I consider myself reasonably well informed about pop music, at least for a non-critic. I know I've been left far behind by the last couple of years of iPod snob culture, as described by the dumbest Bill Murray, but I hold my own fairly well thanks to sites like Pitchfork, a subscription to The Big Takeover and friends who are passionate about rock, hip hop, reggae, etc. A three-year stint as a d.j. at a local pirate radio station also helped. I've become much more selective about my actual purchases in the last decade, but I still know my Broken Social Scene from my Futureheads from my MF Doom. I sometimes feel I know the basic contours perhaps a bit too well--it's hard to get completely excited about a hot new band when I can decode their record collections on first listen.

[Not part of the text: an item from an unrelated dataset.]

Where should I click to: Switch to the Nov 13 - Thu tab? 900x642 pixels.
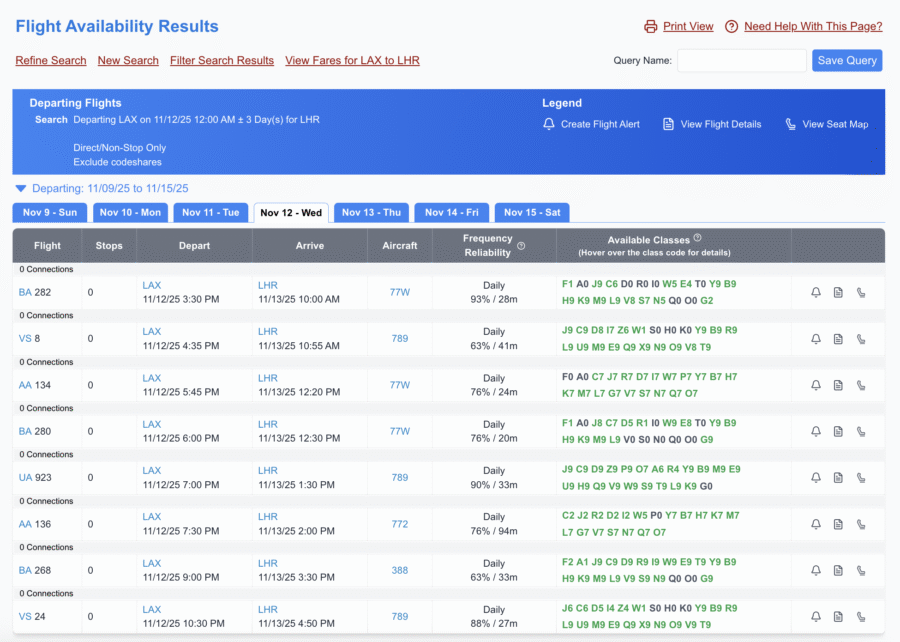coord(372,212)
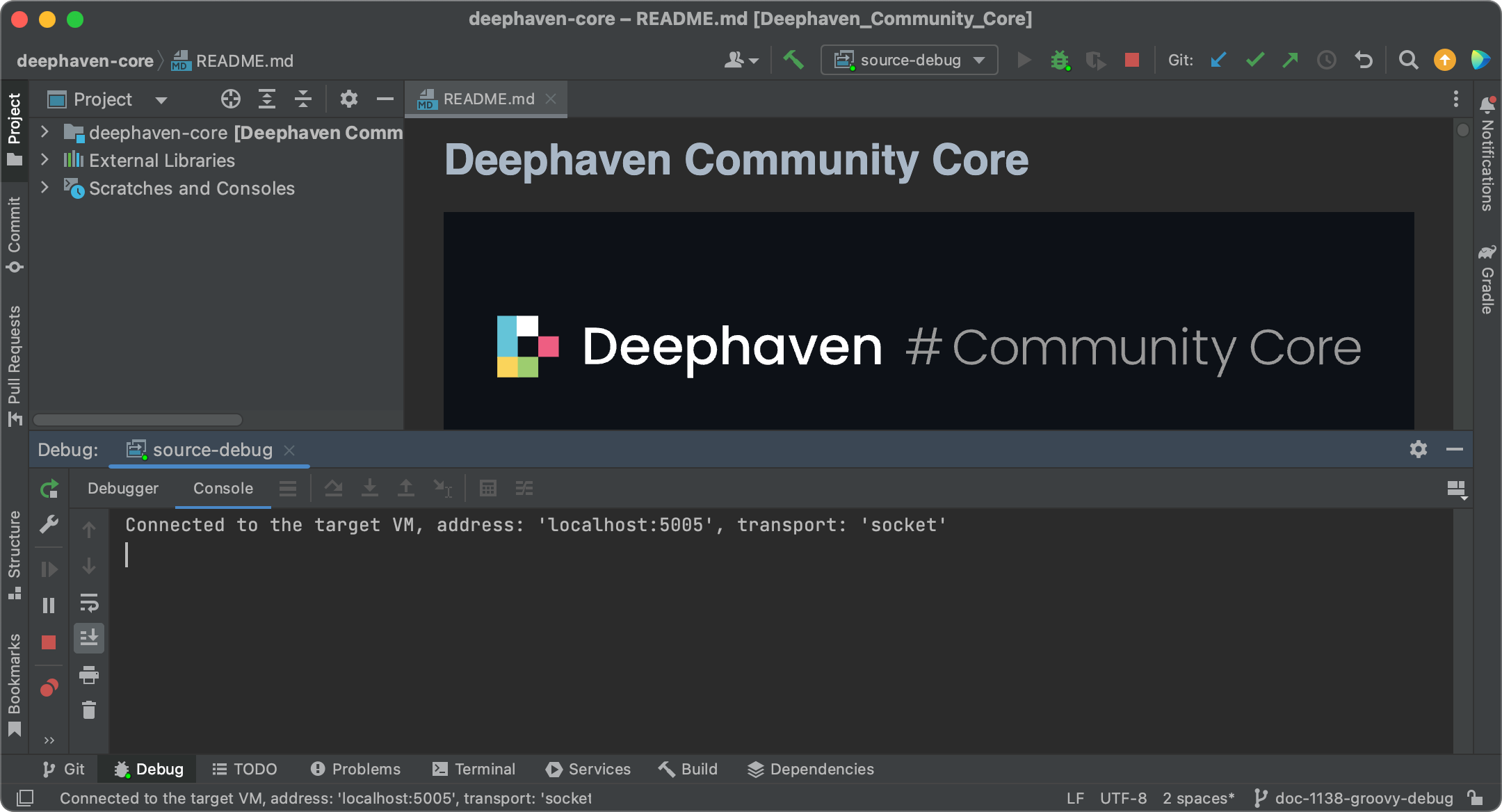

When it comes to jazz, though, I'm close to a novice. Like many people, I bought a few cool jazz classics during college, usual suspects like Kind of Blue and A Love Supreme. A record or two a year since then, but with no rhyme or reason. Then, a couple of years ago, my wife and I rented Ken Burns' multi-part Jazz documentary. Sure, in some ways it's a facile, musically conservative greatest hits overview. But it provided me with a key, one that has opened dozens of doors. My prior ignorance has proved essential to my current delight as I discover every new Bix Beiderbecke, James P. Johnson or Jimmy Rushing. While the genre's creative peak may be neccesarily limited, from, say, Armstrong's fanfare on West End Blues to some nebulous point in the late 60s or early 70s, the amount of work available within those brackets is almost overwhelming. There are individual jazz musicians who give me that feeling.

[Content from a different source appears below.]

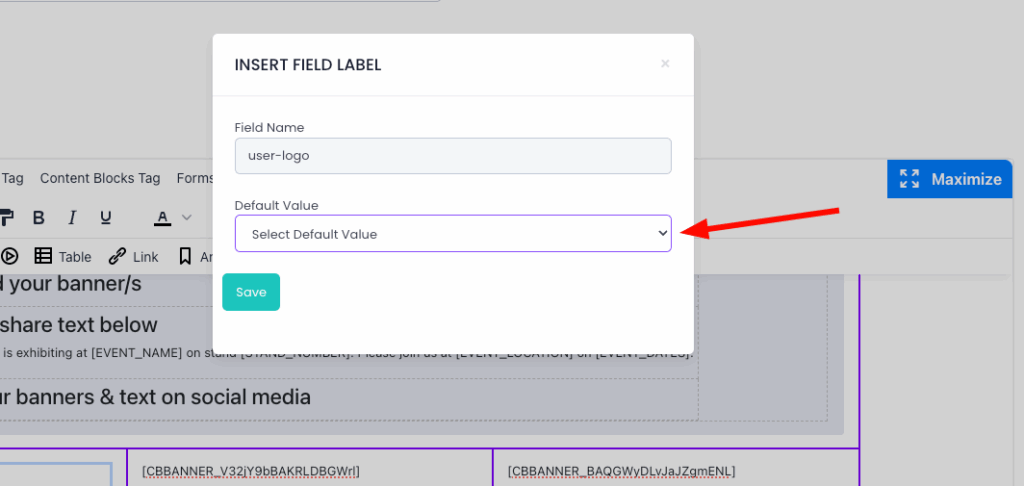Click the bookmark anchor icon
The height and width of the screenshot is (486, 1024).
pyautogui.click(x=185, y=256)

Duke Ellington, for instance. Like Louis Armstrong, he's very nearly a musical genre unto himself. Take a look at his AllMusic discography and you tell me where to begin. Fortunately, it seems you can't go wrong. I took some shots in the dark with a live disc of Cotton Club recordings from 1928, a 3-disc collection of his early 40s band, and a single-disc career overview that covers so much ground over a 45-year span it's almost incomprehensible.

That's why I'm grateful to the French, or at least one label, Masters of Jazz. I recently got this 13-disc, 256-track collection brand-new for $25 at a local used record store. It covers Duke's work from 1928 though 1948, from his "jungle" accompaniments for the Cotton Club dancers to his more ambitious and complex suites from the mid-1940s. Each disc covers a particular aspect of his music: Ballads, Composer, Blues, New York, Swing, etc. Is this why reviewers gave the set weak marks? AllMusic granted 2 out of five stars. With no point of comparison, I don't know if there are problems with the audio fidelity. I don't know if superior, contemporaneous versions of these tunes exist elsewhere. I don't know if critics were bothered by somebody slapping together a bunch of Ellington mix tapes based on arbitrary conceits, or if the set simply paled in comparison to the official 27-disc commemorative set RCA released the same year. All I know is that this music is brilliant. Some of it is good enough to make you cry, giggle, become sexually excited, angry, happy, and mournful all at once. There's the way Duke's plunking piano segues into the confident swing of the brass on a relative trifle like 1935's "Tootin' Through the Roof". Cootie Williams' wah-wah trumpet solo on "Echoes of Harlem." On and on through nearly 14-1/2 hours of music. The extensive liner notes seem serious enough. The themes and track selections seem well-reasoned, at least to me. And let's face it, the packaging rules, with each CD's spine spelling the guy's name when they all sit in the slipcase. If you see this collecting dust on a box set shelf somewhere, and you're anything less than a jazz expert, buy it. It would be a steal at $50.

Now I'm just waiting for someone to come along and tell me this is actually a set of knock-offs done by an Ellington tribute band from Estonia in 1978.